SAĞLIK ALANINDAKİ YATIRIMLAR
Eski Türkiye’de içimizi en çok acıtan konulardan biri sağlık sistemindeki eksikler, yanlışlar nedeniyle ortaya çıkan vahim görüntülerdi. Hastanelerimiz adeta dökülüyordu, vatandaşımız doktora ulaşana kadar öyle eziyetler çekiyordu ki sağlam olsa bile hasta oluyordu. Muayenesini oldu, reçetesini aldı bu defa da ilaç bulamıyordu. İster acilden ister poliklinikten gelsin faturayı ödeyemediği için rehin alınan veya ölüsü verilmeyen vatandaşlarımız vardı.

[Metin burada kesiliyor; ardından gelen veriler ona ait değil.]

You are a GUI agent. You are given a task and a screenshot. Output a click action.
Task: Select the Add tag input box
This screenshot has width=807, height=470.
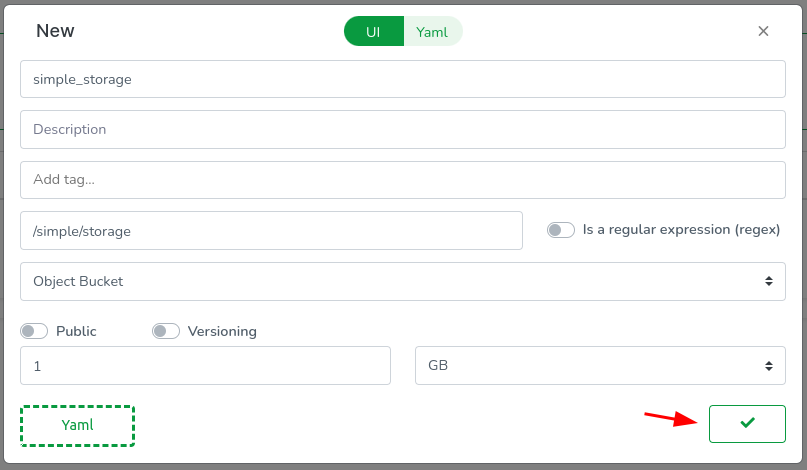402,180

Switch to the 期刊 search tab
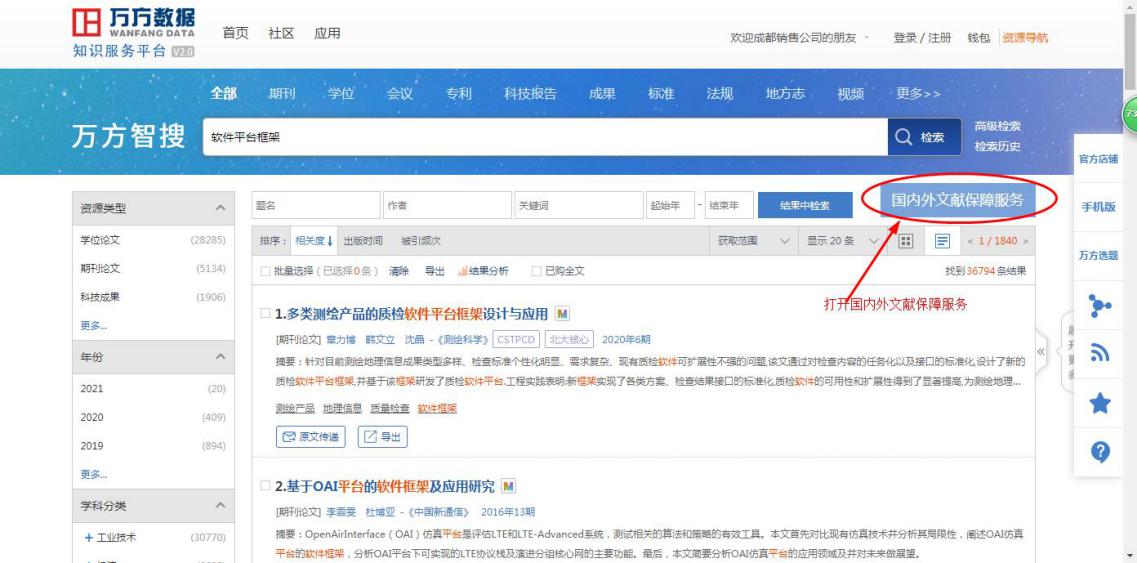[282, 94]
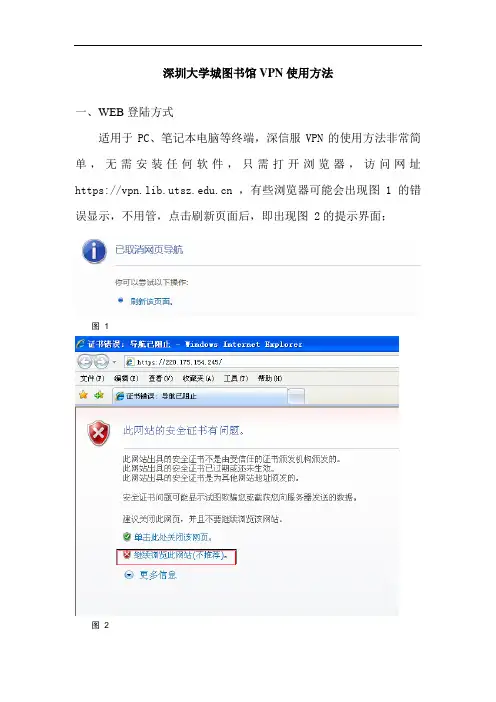Click the favorites star icon
Screen dimensions: 496x702
(83, 395)
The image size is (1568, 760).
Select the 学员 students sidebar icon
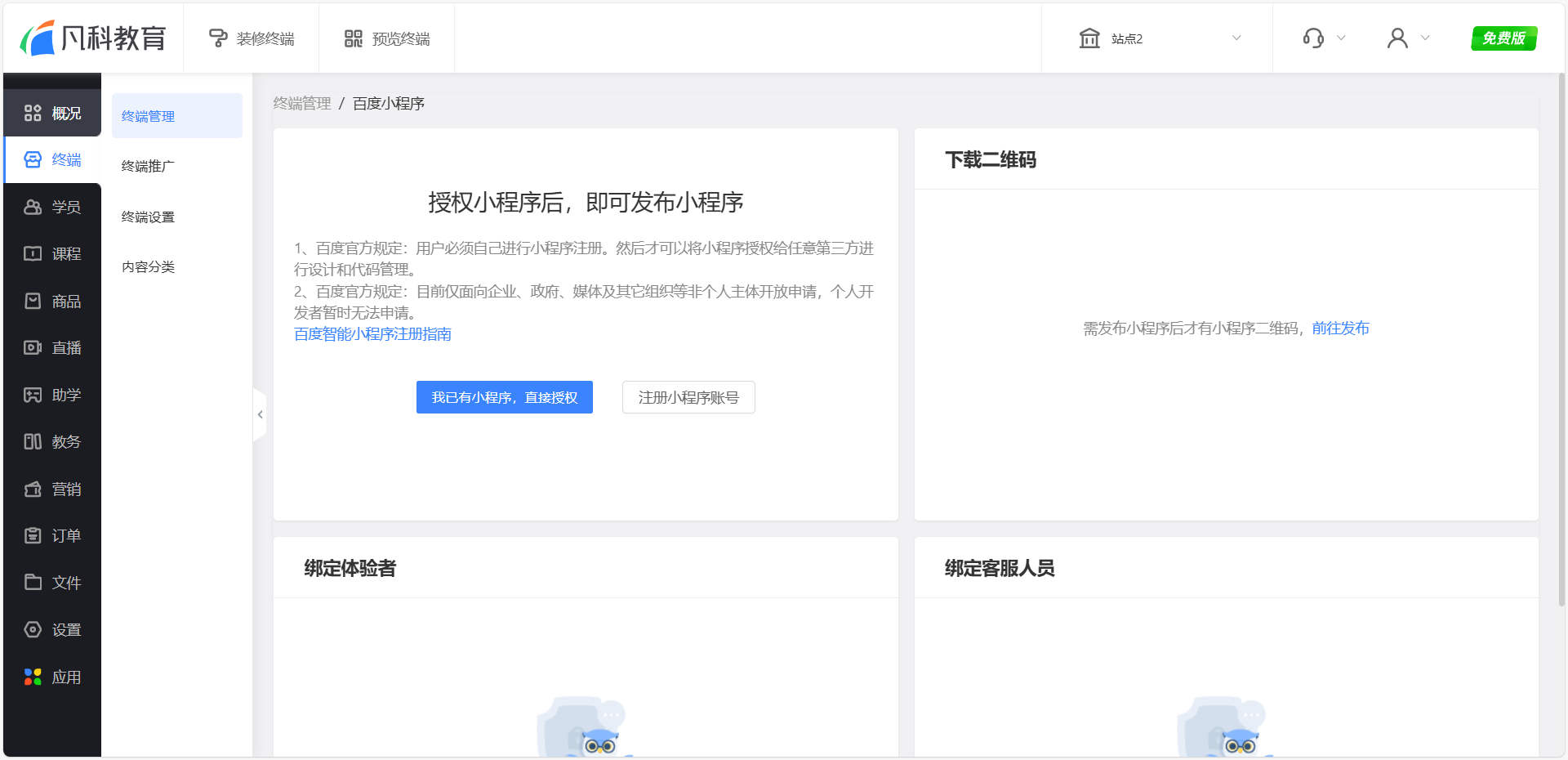coord(33,208)
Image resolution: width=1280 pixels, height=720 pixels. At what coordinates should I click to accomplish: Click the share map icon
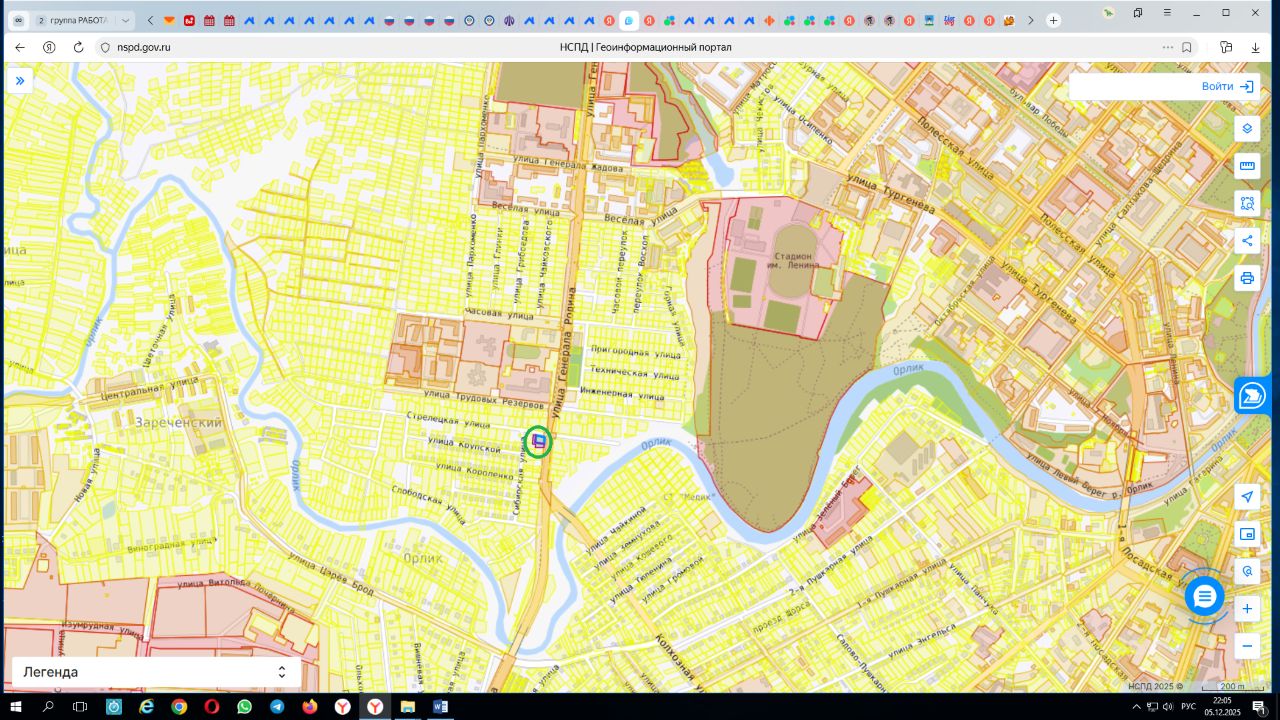[1247, 241]
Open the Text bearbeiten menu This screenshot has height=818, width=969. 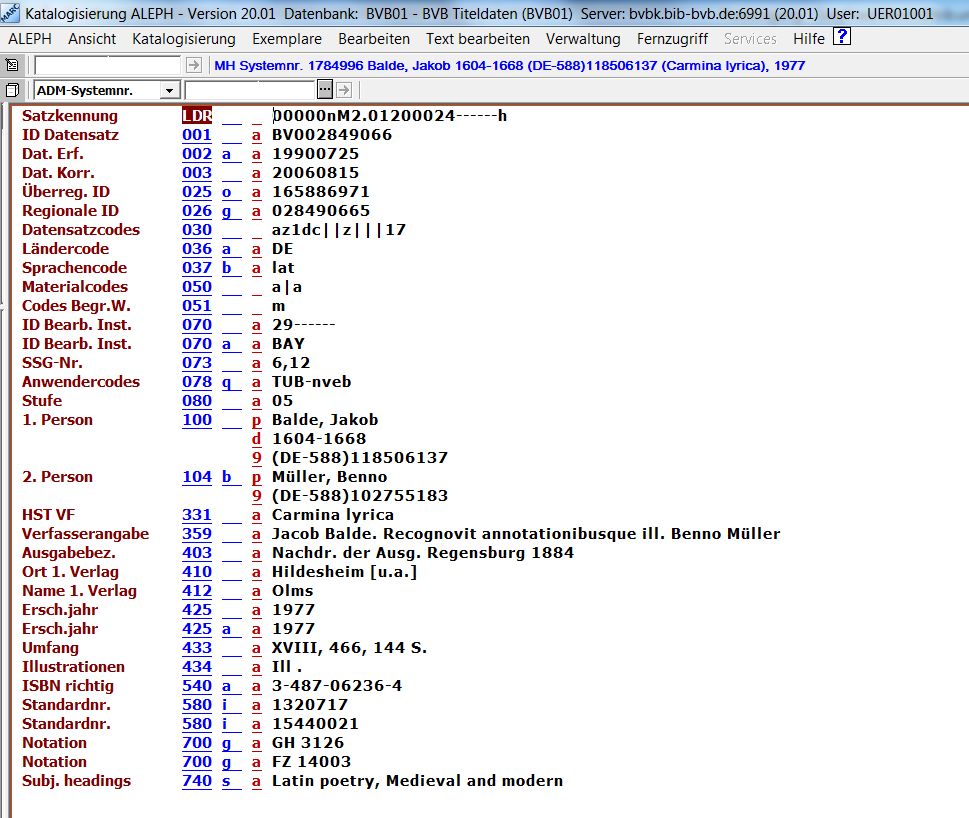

Hastanelerimizi her şeyi ile modernleştirdik. Hükümetlerimiz döneminde 1156 hastanenin büyük bölümünü yeniden yaparak toplamda 1286 hastane inşa ettik. Hastanelerimizdeki yatak kapasitesini 239 binin üzerine çıkardık. Sağlık çalışanlarımızın sayısını 1 milyon 17 bine yükselttik. Ambulans sayısını 5 bine ulaştık. Türkiye bugün bırakın hastanelerde sunulan hizmetleri 1 milyon 250 binin üzerinde vatandaşımıza evde sağlık hizmeti verebilen bir ülke haline gelmiştir.
ŞEHİR HASTANELERİ
Şehir hastaneleri şahsımın sağlık alanında zirve olarak gördüğüm hayalimdi. Hastanın başka hiçbir yere gitmeden teşhis ve tedavisinin yapılmasıydı. Bununla ilgili ilk adımları 2005 yılından itibaren atmaya başladık. 2007 yılında emekli sandığı, sosyal sigortalar kurumu ve bakanlık hastanelerini bütünleştirdik. SSK hastanelerinin halini gördünüz. Nihayet 2013 yılında şehir hastanelerimizle ilgili inşa sürecine geçtik.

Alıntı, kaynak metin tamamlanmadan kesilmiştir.